= Basionym =

Scientific name on which another scientific name is based

In the scientific naming of organisms, a basionym or basyonym is the original name on which a new name is based; the author citation of the new name should include the authors of the basionym in parentheses. The term "basionym" is used in both botany and zoology. In zoology, alternate terms such as original combination or protonym are sometimes used instead. Bacteriology uses a similar term, basonym, spelled without an i.

Although "basionym" and "protonym" are often used interchangeably, they have slightly different technical definitions. A basionym is the correct spelling of the original name (according to the applicable nomenclature rules), while a protonym is the original spelling of the original name. These are typically the same, but in rare cases may differ.

When creating new taxonomic names, there are specific rules about how basionyms can be used. A new combination or name at new rank must be based directly on the original basionym rather than on any intermediate combinations. This means that if a species is transferred between multiple genera over time, each new combination must refer back to the original name rather than to more recent combinations. This helps maintain a clear chain of nomenclature and prevents confusion about the ultimate source of the name. For example, when transferring a species that has already been moved to a different genus, taxonomists must cite the original species name as the basionym, not the intermediate combination.

==Use in botany==
The term "basionym" is used in botany only for the circumstances where a previous name exists with a useful description, and the International Code of Nomenclature for algae, fungi, and plants (ICNafp) does not require a full description with the new name. A basionym must therefore be legitimate. Basionyms are regulated by the code's articles 6.10, 7.3, 41, and others.

When a current name has a basionym, the author or authors of the basionym are included in parentheses at the start of the author citation. If a basionym is later found to be illegitimate, it becomes a replaced synonym and the current name's author citation must be changed so that the basionym authors do not appear.

Historical rules for basionyms have evolved over time. Prior to 1 January 1953, the requirements for referencing basionyms were less stringent: an indirect reference to a basionym or replaced synonym was sufficient for valid publication of a new combination, name at new rank, or replacement name. After this date, more explicit references became required.

=== Replaced synonyms ===
In some cases, taxonomists may need to publish a replacement name even when working with a legitimate existing name. This situation arises when it is not possible to publish a legitimate new combination or name at new rank, such as when the new name would create an illegitimate homonym (duplicate name) or when the name cannot be validly published under the nomenclatural rules (for example, in the case of tautonyms).

=== Types and original material ===
When working with basionyms and new combinations, there are specific rules regarding type specimens. Because a new combination is typified by the type of its basionym, all original material must also come from the basionym.
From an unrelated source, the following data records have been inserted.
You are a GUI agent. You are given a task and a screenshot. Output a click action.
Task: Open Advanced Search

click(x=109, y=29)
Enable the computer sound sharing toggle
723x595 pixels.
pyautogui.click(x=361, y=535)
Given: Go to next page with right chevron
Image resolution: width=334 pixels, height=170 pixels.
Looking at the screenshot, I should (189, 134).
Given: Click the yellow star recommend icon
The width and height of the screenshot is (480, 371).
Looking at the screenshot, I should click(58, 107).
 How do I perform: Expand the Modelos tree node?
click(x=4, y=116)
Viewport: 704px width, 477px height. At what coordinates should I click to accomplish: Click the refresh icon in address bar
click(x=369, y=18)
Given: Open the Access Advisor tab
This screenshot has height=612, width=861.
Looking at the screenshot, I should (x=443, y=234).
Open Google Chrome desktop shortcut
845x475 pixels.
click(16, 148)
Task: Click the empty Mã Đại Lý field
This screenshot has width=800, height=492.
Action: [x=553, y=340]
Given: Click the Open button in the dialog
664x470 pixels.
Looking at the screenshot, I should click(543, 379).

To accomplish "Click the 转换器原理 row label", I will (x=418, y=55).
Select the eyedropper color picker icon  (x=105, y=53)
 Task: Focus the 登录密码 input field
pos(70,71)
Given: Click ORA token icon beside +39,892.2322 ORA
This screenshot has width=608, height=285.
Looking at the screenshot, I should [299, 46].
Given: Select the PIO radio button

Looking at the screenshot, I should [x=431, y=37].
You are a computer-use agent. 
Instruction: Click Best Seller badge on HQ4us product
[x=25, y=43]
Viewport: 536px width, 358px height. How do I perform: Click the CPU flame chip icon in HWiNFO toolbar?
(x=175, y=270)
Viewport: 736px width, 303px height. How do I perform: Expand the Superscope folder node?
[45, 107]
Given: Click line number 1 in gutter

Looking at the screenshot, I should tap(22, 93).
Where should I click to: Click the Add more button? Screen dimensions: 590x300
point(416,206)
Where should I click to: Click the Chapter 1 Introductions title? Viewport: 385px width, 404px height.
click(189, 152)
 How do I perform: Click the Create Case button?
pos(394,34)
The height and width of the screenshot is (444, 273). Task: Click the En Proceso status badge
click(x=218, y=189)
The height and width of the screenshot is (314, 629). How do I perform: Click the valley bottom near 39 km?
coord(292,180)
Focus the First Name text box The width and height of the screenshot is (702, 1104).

This means that taxonomists cannot designate a lectotype (a type specimen selected after the original description) from specimens that were only cited or used in the later new combination but were not part of the original material of the basionym. Such specimens could only be designated as neotypes if no original material exists.

=== Combinatio nova ===
The basionym of the name Picea abies (the Norway spruce) is Pinus abies. The species was originally named Pinus abies by Carl Linnaeus and so the author citation of the basionym is simply "L." Later on, botanist Gustav Karl Wilhelm Hermann Karsten decided this species should not be grouped in the same genus (Pinus) as the pines, so he transferred it to the genus Picea (the spruces). The new name Picea abies is combinatio nova, a new combination (abbreviated comb. nov.). With author citation, the current name is "Picea abies (L.) Karst."

=== Status novus ===
In 1964, the subfamily name Pomoideae, which had been in use for the group within family Rosaceae that have pome fruit like apples, was no longer acceptable under the code of nomenclature because it is not based on a genus name. Claude Weber did not consider the family name Malaceae Small to be taxonomically appropriate, so he created the name Maloideae at the rank of subfamily, referring to the original description of the family, and using the same type. This change of rank from family to subfamily is an example of status novus (abbreviated stat. nov.), also called a "name at new rank".